Herkese eşit parasız eğitim hakkı sunulmadan, kamusal eğitimi savunmadan yapılacak her şey sadece görüntüde oluşacak bir değişikliklerdir. Yukarıdaki raporda ayrıntılı olarak işlediğimiz eğitim sisteminin durumu eğitimin gitgide daha kötü hale geldiğini tarikatların yüzünün güldüğü halkın ve halk çocuklarının ise geleceksizleştirildiği gerçeğini yansıtmaktadır.

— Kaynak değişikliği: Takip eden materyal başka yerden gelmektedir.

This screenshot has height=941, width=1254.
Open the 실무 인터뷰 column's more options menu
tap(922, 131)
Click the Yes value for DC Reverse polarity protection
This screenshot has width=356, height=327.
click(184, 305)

TÖBSEN olarak millî  Eğitim Bakanlığının piyasa ve din merkezli eğitim politikalarına karşı demokratik, laik, bilimsel ve kamusal eğitimi savunmaya devam edeceğimizi belirtmek isteriz. Ayrıca eğitim emekçilerinin hakları konusunda tavizsiz bir mücadele yürüteceğimizin de bilinmesini isteriz.